Top of INPUT
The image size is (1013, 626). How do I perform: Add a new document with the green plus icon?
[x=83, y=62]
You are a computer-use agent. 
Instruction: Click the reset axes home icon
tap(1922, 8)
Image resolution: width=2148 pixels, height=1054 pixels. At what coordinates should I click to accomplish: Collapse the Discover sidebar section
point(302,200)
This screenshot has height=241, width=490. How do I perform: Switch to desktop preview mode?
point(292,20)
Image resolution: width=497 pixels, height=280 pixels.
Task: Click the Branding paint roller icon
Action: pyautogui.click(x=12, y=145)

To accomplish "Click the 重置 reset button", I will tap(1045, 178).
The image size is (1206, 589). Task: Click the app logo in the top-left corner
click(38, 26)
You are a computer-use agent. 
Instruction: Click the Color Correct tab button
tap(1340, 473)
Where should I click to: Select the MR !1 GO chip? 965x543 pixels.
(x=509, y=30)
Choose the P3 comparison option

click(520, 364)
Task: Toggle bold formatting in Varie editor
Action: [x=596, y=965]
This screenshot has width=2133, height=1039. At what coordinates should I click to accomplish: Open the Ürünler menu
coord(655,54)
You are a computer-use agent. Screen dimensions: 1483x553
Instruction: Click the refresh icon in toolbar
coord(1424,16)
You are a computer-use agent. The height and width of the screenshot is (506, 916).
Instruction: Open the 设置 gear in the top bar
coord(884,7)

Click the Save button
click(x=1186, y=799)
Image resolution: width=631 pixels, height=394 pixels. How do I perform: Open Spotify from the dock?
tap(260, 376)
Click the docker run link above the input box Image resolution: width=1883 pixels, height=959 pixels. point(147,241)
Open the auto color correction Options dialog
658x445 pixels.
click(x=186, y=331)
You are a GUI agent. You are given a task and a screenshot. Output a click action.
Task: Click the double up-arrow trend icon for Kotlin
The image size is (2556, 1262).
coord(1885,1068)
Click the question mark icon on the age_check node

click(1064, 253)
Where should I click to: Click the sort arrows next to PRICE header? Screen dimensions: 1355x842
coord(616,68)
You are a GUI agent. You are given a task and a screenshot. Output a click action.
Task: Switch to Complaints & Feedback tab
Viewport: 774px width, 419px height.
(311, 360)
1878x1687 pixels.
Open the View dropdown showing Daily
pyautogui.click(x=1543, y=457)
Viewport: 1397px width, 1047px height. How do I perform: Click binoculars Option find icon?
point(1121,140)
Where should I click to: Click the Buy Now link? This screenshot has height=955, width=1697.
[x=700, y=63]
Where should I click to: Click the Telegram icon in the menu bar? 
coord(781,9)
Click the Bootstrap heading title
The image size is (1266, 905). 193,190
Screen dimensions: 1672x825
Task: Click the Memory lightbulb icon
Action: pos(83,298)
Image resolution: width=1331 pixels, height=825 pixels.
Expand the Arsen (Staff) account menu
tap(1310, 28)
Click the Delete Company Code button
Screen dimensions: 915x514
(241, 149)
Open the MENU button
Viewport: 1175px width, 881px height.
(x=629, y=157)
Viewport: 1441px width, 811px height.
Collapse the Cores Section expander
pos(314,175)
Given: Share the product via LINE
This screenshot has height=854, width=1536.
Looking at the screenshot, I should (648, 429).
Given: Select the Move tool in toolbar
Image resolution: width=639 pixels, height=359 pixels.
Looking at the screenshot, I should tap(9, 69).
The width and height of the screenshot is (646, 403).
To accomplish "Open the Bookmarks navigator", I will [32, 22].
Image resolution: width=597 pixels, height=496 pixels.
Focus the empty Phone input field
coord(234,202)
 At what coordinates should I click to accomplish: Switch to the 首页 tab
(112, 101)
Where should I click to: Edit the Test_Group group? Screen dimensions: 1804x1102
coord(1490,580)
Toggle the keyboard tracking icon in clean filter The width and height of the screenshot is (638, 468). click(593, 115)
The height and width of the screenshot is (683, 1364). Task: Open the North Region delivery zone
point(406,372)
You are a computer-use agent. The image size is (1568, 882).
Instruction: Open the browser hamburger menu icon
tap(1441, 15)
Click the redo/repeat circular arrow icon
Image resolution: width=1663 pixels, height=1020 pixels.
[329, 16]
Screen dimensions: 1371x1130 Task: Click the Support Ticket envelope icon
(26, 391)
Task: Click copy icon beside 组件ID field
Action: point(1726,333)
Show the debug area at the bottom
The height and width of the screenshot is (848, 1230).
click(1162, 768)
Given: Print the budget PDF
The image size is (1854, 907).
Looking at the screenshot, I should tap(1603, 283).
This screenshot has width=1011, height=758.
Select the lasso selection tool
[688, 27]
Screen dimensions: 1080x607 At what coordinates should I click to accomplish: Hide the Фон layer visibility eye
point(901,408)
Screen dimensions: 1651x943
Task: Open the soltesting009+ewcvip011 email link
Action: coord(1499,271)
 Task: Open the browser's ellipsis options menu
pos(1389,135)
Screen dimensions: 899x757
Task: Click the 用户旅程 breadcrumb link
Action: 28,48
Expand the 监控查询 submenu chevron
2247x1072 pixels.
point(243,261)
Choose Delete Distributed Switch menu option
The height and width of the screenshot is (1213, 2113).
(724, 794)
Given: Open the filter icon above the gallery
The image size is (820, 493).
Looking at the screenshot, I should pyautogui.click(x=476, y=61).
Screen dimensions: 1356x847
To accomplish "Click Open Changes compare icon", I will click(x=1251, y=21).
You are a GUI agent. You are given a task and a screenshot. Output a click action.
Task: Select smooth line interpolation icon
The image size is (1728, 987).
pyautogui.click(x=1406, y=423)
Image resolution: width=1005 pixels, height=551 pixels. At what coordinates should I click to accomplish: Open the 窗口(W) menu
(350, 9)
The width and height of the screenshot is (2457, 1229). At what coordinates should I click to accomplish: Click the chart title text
Bottom of INPUT
TASK INSTRUCTIONS ▸ The lines to return are those with the string "will" in them; copy each from the entries above.

TASK RESPONSE ▸
To accomplish "Click the 重置 reset button", I will tap(1045, 178).
To accomplish "Open the Bookmarks navigator", I will [32, 22].
To accomplish "Click Open Changes compare icon", I will click(x=1251, y=21).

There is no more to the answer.